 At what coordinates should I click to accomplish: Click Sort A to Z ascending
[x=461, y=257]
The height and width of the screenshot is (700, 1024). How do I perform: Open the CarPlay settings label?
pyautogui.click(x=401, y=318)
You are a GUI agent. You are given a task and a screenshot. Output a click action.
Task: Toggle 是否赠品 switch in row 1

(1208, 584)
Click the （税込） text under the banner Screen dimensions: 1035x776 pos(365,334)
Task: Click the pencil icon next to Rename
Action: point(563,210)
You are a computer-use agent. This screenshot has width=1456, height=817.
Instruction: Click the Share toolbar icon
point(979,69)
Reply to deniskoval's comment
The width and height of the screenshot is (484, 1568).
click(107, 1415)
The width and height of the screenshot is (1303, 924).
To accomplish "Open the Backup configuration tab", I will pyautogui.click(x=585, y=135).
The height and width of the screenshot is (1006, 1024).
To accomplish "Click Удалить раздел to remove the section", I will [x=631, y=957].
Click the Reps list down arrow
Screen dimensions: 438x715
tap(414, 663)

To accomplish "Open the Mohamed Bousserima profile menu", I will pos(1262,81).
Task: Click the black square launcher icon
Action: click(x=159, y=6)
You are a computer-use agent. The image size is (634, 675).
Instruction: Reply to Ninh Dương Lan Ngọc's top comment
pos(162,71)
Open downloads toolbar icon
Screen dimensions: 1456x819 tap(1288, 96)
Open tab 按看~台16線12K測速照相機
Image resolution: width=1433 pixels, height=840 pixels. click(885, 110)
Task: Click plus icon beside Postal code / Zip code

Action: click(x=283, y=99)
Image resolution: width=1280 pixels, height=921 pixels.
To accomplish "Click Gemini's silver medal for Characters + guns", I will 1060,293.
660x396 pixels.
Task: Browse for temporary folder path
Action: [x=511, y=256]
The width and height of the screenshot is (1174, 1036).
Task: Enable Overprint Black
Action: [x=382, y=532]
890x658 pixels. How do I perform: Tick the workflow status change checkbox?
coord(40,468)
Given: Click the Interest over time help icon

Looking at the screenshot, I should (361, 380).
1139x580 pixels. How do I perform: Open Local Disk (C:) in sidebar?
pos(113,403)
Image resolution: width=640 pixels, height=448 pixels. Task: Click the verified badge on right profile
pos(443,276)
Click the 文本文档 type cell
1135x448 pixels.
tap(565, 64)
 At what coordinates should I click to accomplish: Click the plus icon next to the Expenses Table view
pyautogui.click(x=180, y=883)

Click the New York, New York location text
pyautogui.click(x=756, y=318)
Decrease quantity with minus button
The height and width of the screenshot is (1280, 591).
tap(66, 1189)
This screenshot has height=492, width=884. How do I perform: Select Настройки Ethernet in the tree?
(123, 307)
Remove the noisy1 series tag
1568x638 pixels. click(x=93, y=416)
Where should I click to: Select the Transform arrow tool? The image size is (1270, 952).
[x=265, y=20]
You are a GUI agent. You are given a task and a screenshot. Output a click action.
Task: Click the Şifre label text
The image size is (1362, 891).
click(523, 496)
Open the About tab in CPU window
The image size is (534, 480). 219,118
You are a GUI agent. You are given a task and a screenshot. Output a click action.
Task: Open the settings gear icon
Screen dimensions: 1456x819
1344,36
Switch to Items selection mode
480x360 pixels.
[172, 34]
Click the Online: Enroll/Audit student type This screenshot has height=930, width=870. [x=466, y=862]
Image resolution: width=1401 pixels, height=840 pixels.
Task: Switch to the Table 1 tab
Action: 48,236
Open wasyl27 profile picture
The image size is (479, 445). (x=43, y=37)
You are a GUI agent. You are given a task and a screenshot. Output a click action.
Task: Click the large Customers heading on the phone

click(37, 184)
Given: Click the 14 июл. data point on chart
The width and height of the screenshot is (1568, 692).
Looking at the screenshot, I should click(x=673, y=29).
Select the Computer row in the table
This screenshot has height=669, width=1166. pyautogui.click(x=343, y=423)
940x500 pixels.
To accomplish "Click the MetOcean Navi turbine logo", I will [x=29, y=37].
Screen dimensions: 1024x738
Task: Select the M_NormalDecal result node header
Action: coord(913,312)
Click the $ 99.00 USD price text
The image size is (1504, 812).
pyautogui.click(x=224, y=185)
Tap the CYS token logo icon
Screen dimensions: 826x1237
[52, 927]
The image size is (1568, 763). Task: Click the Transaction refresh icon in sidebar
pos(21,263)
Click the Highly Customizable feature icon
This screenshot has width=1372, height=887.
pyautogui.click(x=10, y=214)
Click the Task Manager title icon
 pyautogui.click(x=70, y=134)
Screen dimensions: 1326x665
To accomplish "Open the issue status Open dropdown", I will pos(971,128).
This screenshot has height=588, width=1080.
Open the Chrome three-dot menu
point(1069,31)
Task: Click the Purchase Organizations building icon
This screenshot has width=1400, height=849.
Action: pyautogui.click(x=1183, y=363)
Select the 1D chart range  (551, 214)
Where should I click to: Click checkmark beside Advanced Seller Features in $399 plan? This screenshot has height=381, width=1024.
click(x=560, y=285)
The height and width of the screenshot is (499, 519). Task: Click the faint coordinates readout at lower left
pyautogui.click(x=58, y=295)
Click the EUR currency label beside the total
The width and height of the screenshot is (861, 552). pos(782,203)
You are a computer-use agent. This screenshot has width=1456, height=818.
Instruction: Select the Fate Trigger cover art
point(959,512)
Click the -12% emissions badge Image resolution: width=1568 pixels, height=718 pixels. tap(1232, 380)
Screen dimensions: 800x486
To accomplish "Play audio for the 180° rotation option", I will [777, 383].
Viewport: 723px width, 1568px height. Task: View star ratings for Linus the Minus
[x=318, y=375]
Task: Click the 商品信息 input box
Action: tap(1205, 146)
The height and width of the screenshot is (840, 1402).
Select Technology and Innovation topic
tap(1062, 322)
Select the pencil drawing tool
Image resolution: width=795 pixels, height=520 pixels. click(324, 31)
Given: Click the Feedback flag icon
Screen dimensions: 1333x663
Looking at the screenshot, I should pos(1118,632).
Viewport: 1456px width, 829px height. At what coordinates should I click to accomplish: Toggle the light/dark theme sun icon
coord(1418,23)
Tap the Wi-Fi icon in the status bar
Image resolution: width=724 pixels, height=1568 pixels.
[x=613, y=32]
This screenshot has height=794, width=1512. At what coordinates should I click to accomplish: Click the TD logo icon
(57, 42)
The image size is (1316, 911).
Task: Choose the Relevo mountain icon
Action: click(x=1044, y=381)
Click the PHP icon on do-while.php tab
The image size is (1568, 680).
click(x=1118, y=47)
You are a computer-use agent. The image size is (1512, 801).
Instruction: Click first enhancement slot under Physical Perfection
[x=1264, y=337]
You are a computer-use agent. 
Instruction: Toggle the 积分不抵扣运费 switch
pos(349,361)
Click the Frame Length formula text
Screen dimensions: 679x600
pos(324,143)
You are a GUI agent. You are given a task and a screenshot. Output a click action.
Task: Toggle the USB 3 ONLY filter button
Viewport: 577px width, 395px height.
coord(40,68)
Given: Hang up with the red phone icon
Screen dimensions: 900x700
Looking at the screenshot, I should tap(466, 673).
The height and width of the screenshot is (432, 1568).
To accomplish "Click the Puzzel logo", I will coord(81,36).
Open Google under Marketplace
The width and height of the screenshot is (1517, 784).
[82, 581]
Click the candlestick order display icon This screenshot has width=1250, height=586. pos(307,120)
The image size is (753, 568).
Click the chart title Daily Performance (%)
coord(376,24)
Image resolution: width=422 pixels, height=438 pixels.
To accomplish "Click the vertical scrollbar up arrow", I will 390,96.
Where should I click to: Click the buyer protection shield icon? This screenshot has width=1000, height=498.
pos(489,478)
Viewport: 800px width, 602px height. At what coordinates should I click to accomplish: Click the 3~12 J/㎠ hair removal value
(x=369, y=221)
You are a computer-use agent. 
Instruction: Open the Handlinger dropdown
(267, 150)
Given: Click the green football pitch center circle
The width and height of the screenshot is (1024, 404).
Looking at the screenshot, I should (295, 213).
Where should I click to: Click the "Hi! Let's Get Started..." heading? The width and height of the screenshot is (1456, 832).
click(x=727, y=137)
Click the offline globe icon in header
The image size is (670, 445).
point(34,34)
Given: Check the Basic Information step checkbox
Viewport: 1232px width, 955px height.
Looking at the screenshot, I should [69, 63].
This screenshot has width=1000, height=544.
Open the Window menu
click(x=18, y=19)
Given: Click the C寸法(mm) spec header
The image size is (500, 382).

Task prompt ->
Return the lines of the records above exactly as they appear, beginning with the line that contains "The image size is (753, 568)." and ending with the line that contains "I will 390,96.", with both of those lines included.

Solution below ->
The image size is (753, 568).
Click the chart title Daily Performance (%)
coord(376,24)
Image resolution: width=422 pixels, height=438 pixels.
To accomplish "Click the vertical scrollbar up arrow", I will 390,96.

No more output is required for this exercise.